Assignment — Copy, from the entries below, each line in which the string "dropdown" appears.

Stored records
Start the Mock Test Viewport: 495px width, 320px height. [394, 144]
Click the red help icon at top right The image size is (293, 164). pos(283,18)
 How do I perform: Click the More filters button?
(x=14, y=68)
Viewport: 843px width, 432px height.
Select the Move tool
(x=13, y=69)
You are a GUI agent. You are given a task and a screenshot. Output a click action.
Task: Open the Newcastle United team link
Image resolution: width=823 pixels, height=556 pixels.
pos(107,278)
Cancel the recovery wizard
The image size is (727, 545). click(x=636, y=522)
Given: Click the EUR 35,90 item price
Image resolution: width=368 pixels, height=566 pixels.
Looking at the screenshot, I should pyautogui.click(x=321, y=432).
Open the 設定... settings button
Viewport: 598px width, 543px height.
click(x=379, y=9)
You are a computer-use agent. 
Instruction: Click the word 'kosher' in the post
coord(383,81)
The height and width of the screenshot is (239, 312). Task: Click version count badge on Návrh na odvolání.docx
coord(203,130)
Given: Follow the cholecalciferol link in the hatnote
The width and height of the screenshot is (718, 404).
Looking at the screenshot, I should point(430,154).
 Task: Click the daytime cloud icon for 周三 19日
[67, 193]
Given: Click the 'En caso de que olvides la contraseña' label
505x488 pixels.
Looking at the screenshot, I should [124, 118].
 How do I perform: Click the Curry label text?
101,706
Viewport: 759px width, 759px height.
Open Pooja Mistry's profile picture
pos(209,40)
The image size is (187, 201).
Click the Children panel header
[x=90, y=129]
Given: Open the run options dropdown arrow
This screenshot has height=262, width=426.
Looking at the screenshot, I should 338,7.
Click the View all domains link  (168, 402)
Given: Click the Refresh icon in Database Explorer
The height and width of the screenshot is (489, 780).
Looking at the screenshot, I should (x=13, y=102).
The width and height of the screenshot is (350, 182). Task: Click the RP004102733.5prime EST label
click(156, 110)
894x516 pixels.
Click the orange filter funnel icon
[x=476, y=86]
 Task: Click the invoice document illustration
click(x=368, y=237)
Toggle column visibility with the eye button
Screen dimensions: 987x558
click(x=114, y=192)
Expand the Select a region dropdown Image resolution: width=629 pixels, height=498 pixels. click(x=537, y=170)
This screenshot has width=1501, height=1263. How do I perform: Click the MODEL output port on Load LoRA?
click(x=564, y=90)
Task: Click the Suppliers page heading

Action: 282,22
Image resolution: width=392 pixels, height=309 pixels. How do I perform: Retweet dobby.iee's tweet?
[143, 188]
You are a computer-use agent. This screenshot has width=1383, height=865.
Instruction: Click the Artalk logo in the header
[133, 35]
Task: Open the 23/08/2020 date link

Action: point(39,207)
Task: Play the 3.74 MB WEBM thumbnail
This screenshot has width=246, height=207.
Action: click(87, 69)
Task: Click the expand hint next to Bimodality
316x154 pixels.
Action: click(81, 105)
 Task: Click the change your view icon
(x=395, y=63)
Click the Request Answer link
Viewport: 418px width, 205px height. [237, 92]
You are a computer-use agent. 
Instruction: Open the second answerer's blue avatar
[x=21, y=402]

Problem solution —
Given: Open the run options dropdown arrow
Expand the Select a region dropdown Image resolution: width=629 pixels, height=498 pixels. click(x=537, y=170)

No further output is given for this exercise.